The standard RNNs can only be used to deal with one-dimensional data. However, in fields with multidimensional data like video processing, the properties of RNNs—the ability to access contextual information and robustness to input warping—are also desired. Graves, Fernández, and Schmidhuber (2007) introduced multidimensional LSTM (MDLSTM) to extend the application fields of RNNs. The core idea of MDLSTM was to build as many recurrent connections as the dimensions of the data. At each point in the data sequence, the recurrent layer $L$ receives both the output of layer $L-1$ and its own activations from one step back along all dimensions. This means that the LSTM cells in layer $L$ have $n$-forget gates in the $n$-dimensional LSTM network (one for each of the cell's previous states along every dimension). Figure 11 shows the unrolled two-dimensional (2D) LSTM network case.
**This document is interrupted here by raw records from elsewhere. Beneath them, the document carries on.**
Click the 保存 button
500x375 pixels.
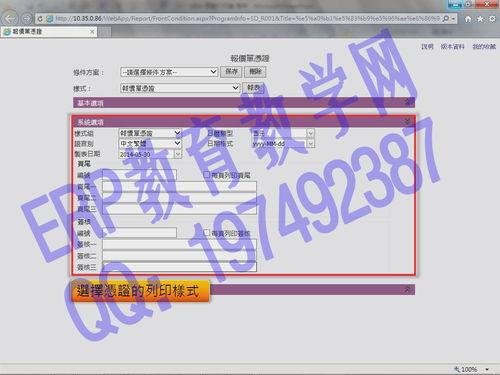pos(231,72)
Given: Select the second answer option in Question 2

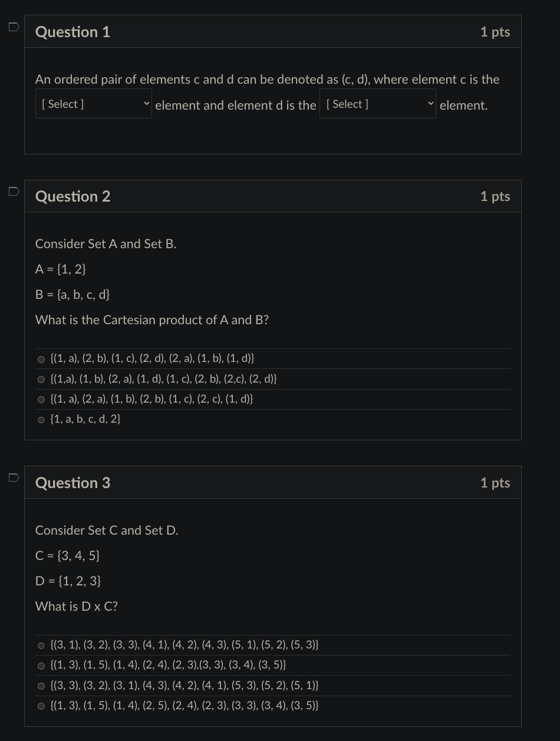Looking at the screenshot, I should coord(41,379).
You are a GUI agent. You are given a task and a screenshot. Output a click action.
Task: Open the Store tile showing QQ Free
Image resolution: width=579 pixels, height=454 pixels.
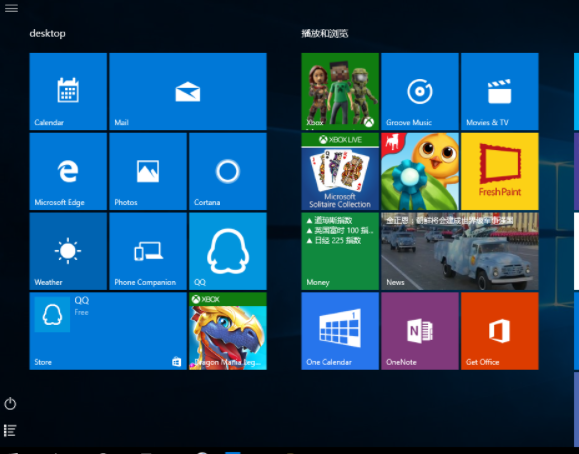click(108, 331)
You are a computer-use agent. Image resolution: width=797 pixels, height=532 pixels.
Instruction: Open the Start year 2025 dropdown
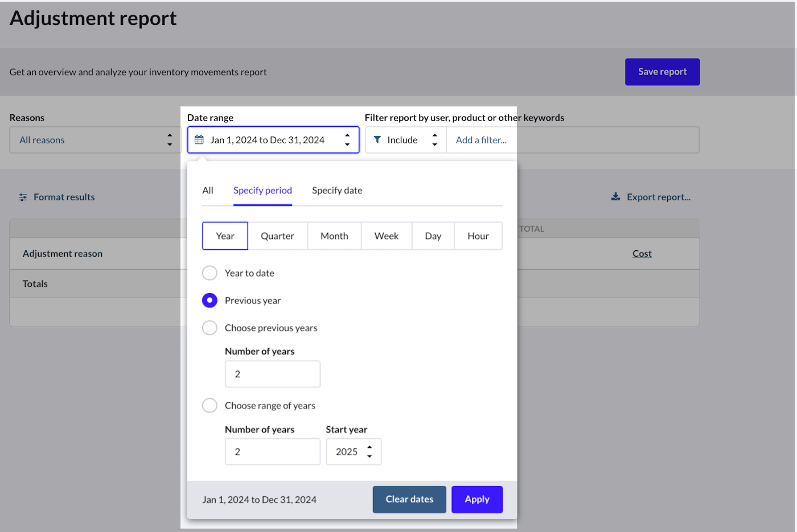[354, 452]
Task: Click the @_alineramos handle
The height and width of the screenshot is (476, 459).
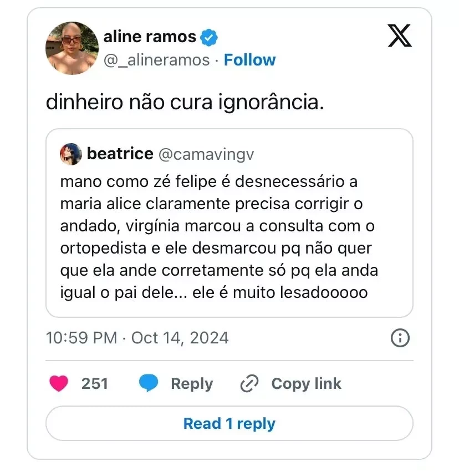Action: pyautogui.click(x=157, y=60)
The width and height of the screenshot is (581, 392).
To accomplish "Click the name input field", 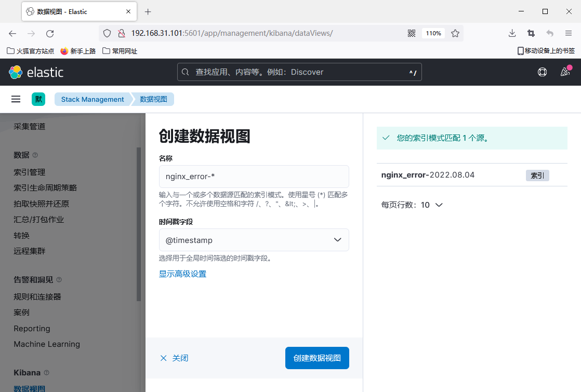I will [254, 177].
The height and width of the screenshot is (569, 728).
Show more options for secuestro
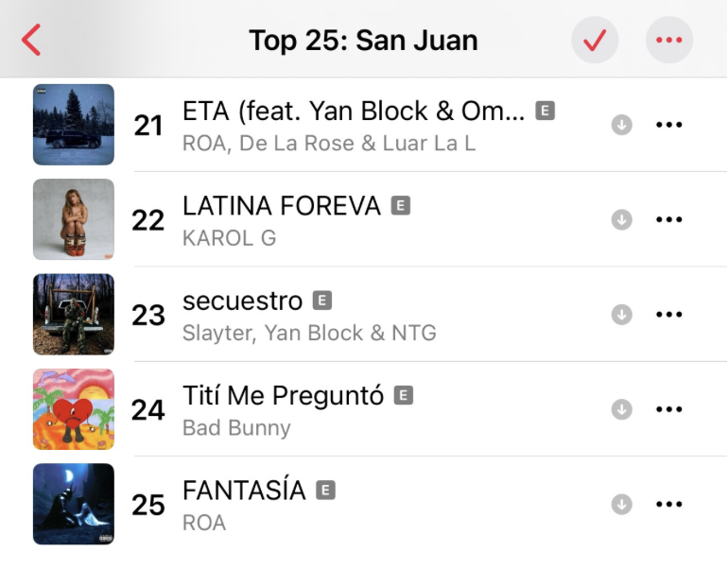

Graves et al. (2007) extended the above unidirectional MDLSTM to the multidirectional MDLSTM and adopted this architecture to deal with the Air Freight database (McCarter & Storkey, 2007) and the MNIST database (LeCun, Bottou, Bengio, & Haffner, 1998). The results showed that this architecture is more robust to input warping than the state-of-the-art digit recognition algorithm. Li, Mohamed, Zweig, and Gong (2016a) constructed a MDLSTM network by time-frequency LSTM cells (Li, Mohamed, Zweig, & Gong, 2016b), which performed recurrence along the time and frequency axes. On the Microsoft Windows phone short message dictation task, the recurrence over both time and frequency axes promoted learning accuracy compared with a network that consisted of only time LSTM cells.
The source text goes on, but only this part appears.